Medicare enrollment periods
Medicare’s Initial Enrollment Period (IEP) spans the three months leading up to your 65th birthday, the month you turn 65, and the three months following your 65th birthday. If your 65th birthday is June 14, for instance, the start of your IEP is March 1 and the end is September 30.
Part B late enrollment penalties kick in if you don’t sign up during your initial enrollment period and you aren’t covered by an employer health plan or you are volunteering abroad for at least 12 months. During the General Enrollment Period is the only time you can sign up for coverage (GEP). The GEP period begins on January 1 and ends on March 31, and coverage begins on July 1.
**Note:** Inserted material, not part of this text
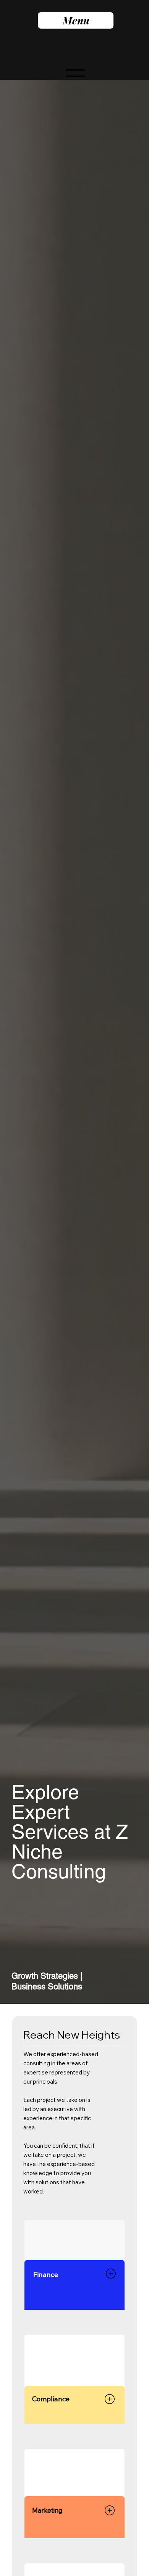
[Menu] (75, 76)
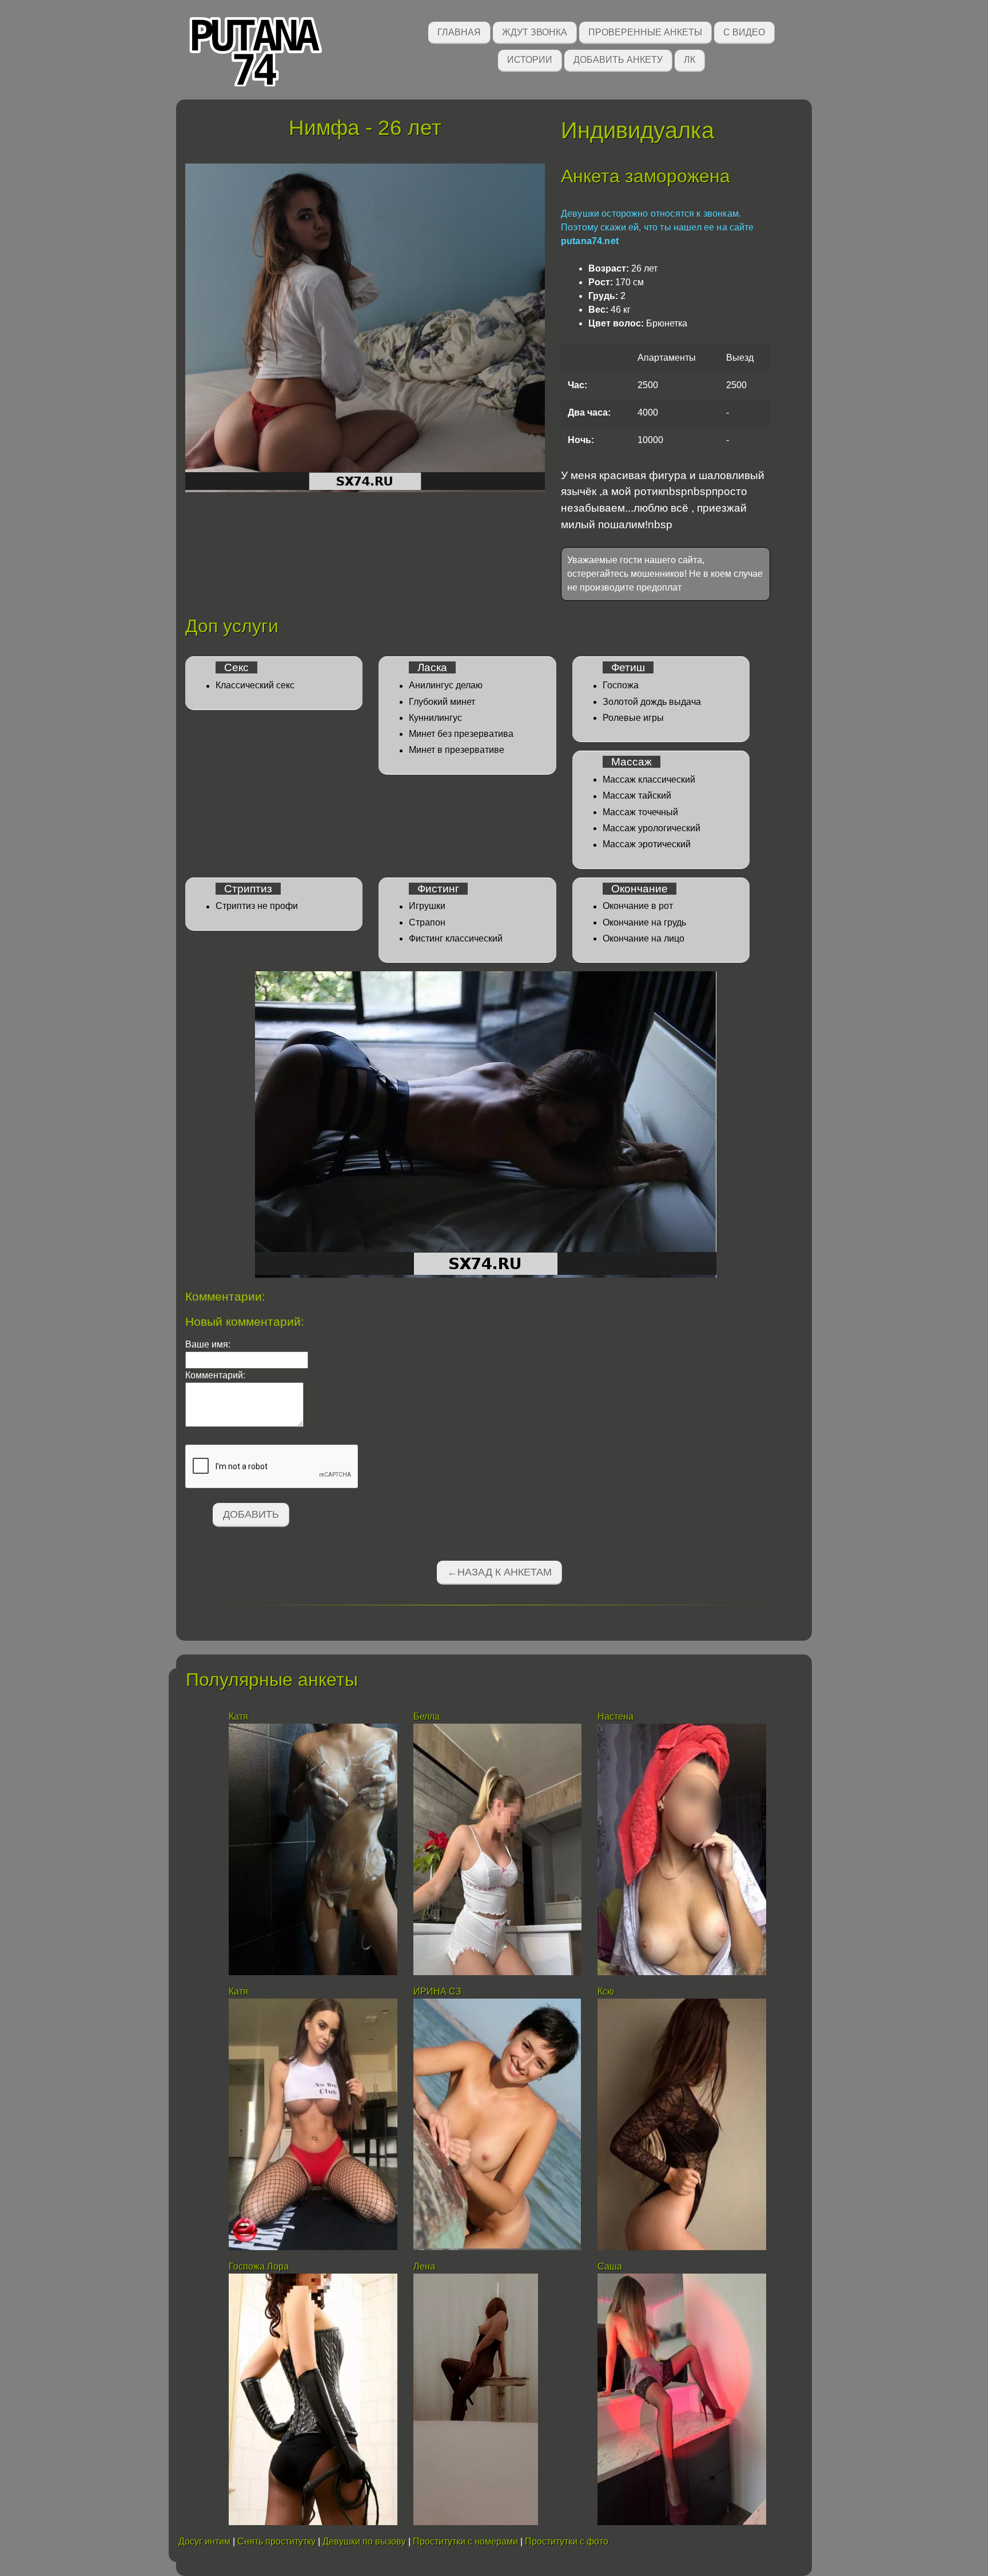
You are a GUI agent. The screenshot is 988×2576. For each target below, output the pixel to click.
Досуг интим (204, 2541)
If you don’t enrol in Part B by the end of your IEP, you won’t be able to enrol in a Medicare Advantage plan until the General Enrollment Period (GEP). GEP enrollees have the option of signing up for either a Medicare Advantage Plan or Medicare Prescription Drug Coverage (Part D) between April 1 and June 30. During the first six months of having Medicare Part B, you are eligible to sign up for a Medigap policy.
When does Medicare coverage start?
When you enrol in Medicare determines when your coverage will begin. Keep in mind that the IEP enrollment period extends for a total of nine months: three months prior to your 65th birthday, the month you turn 65, and three months afterwards.
|When You Enroll||When Coverage Starts||Example: Turning 65 on May 10|
|The three months before you turn 65||The first day of the month you turn 65||May 1|
|The month you turn 65||The first day of the month after you turn 65||June 1|
|The month after you turn 65||Two months after you sign up||August 1|
|Two or three months after you turn 65||Three months after you sign up||October 1 (if you enroll in July)|
November 1 (if you enroll in August)
If you sign up for Medicare Parts A and B during your IEP, you’ll also be able to enrol in Medigap and either Original Medicare or a Medicare Advantage plan, and have those coverages begin on the same day.
Your coverage will typically begin the following month after you enrol during a Special Enrollment Period.
You can apply for Medicare either online through the SSA’s website or in person at your local SSA office.